Es gibt Zahlen: Etwa 160 Jugendliche in Essen haben ihren Lebensmittelpunkt auf der Straße. Für sie hält der Raum 58 sechs Betten bereit, die im Jahresschnitt zu 93 Prozent belegt sind. Ab und an werden die beiden Klappbetten gebraucht. Übernachten dürfen hier Kinder und Jugendliche bis zum 21. Lebensjahr. Sie können duschen, Kleidung waschen, bekommen Frühstück und Abendessen. Gekocht wird gemeinsam, die Jugendlichen machen die Betten. „Wir sind ja kein Hotel“, sagt Rebecca Weber, die mit Leiterin Manuela Grötschel hauptamtlich hier arbeitet. Unterstützt werden sie von Teilzeitkräften, denn jede Nacht sind zwei Betreuer im Haus. Schon für den Fall, dass die Teenager außer Kummer und Erschöpfung zu viel Wut mitbringen und die Lage eskalieren sollte.
Das Angebot ist personalintensiv, darum war das Haus bisher von Samstag auf Sonntag geschlossen: Ab 1. Oktober ändert sich das, dann öffnet der Raum 58 jede Nacht. Diesen Erfolg darf sich auch der Lions Club zurechnen, der versprochen hat, sich weiter für das Haus zu engagieren. Getreu dem Motto, in Essen zu helfen.

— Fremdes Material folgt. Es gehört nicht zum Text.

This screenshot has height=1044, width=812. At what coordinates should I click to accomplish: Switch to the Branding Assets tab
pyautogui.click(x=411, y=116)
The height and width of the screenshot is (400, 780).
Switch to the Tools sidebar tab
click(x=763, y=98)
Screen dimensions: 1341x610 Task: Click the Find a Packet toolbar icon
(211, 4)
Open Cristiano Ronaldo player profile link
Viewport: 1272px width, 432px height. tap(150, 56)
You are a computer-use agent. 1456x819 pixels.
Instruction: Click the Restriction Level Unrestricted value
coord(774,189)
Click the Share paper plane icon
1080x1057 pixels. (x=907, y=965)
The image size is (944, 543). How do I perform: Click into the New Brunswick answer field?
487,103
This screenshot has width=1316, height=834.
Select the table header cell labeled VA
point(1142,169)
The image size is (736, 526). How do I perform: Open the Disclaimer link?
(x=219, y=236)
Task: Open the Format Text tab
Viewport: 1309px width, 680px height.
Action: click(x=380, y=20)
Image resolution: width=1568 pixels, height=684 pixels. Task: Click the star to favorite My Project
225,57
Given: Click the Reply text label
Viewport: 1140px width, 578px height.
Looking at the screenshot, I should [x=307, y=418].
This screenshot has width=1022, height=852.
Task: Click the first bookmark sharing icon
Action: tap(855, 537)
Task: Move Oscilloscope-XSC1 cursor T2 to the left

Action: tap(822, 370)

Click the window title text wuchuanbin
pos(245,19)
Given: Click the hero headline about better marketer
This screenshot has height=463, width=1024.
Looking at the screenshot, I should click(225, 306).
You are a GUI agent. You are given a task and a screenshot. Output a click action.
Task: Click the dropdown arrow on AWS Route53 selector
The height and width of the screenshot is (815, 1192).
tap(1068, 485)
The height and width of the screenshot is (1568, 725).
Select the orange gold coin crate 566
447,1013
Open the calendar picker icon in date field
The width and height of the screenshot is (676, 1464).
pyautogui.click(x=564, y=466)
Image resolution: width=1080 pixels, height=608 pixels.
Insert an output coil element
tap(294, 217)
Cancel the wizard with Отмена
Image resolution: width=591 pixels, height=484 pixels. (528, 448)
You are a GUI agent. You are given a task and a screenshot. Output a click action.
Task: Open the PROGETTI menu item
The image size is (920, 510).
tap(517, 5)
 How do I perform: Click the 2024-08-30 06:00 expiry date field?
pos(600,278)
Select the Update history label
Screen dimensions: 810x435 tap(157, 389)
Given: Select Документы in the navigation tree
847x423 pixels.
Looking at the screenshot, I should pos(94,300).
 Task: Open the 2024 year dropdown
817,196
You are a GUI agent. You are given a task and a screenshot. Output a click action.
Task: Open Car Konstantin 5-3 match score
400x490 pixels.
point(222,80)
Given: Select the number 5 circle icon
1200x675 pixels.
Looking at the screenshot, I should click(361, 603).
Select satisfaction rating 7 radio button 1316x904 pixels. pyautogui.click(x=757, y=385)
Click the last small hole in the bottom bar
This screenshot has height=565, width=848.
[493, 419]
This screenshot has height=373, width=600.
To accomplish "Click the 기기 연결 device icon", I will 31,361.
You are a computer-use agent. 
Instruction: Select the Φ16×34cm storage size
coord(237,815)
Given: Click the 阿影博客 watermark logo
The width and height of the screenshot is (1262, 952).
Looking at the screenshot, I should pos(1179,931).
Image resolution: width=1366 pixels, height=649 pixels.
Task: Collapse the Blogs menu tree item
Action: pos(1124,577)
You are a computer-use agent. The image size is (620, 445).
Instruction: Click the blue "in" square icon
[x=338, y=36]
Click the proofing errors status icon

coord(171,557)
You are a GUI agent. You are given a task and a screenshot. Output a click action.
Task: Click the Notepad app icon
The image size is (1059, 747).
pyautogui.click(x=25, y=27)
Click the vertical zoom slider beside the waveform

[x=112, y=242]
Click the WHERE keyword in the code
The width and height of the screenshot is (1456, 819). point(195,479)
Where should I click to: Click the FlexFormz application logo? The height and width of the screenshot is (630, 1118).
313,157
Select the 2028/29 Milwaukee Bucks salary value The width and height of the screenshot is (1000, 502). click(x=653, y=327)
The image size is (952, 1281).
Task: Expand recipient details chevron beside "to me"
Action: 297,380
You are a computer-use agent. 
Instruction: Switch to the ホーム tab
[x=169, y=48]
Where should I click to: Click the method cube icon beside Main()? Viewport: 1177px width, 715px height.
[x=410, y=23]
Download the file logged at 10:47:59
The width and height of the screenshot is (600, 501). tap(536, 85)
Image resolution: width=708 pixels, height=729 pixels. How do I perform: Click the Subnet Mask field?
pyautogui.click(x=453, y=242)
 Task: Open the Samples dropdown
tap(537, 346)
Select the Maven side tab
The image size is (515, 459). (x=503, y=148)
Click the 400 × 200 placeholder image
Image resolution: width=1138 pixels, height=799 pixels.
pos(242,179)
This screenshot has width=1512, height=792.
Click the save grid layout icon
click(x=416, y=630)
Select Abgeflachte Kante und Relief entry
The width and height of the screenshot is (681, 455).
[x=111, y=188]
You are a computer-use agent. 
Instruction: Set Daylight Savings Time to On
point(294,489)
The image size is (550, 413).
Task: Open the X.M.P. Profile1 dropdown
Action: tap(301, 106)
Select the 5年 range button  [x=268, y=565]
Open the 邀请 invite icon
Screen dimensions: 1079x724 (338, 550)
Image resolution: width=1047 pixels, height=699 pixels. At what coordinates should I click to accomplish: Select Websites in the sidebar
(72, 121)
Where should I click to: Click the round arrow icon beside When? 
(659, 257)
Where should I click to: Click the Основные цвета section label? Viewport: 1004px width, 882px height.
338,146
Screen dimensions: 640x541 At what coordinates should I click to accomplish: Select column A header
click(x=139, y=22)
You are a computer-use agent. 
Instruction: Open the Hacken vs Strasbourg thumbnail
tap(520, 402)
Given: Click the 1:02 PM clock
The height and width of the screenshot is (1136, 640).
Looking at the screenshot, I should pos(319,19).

Im Jahr 2012 haben 219 Jugendliche in der Notschlafstelle übernachtet; trauriger Rekord. Es sind junge Menschen, die man mit den klassischen Angeboten der Jugendhilfe nicht erreicht – meist haben sie schon jede Art von Heim oder Betreuung hinter sich. Sie sind so oft enttäuscht worden (haben enttäuscht), dass sie sich auf Verbindliches und feste Strukturen nicht einlassen. Der Raum 58 hat eine Hausordnung, aber keine weiteren Forderungen an sie: Sie dürfen kommen wie sie sind mit Suchtproblem oder Vorstrafe. Selten lasse sich einer der Teenager auf ein Anschlussangebot mit Schule oder Ausbildung ein.
Aber wie nebenbei entstehen Bindungen: „Und dann muss man aushalten können, dass die Jugendlichen austesten, ob diese Beziehung hält“, so Rebecca Weber. Erfolg ist hier, wenn Vertrauen entsteht: Wenn ein Kind nach einem Streit am nächsten Abend wieder vor der Tür steht. Wenn die 14-Jährige Ausreißerin Jahre später zu Besuch kommt, mit ihrem Baby.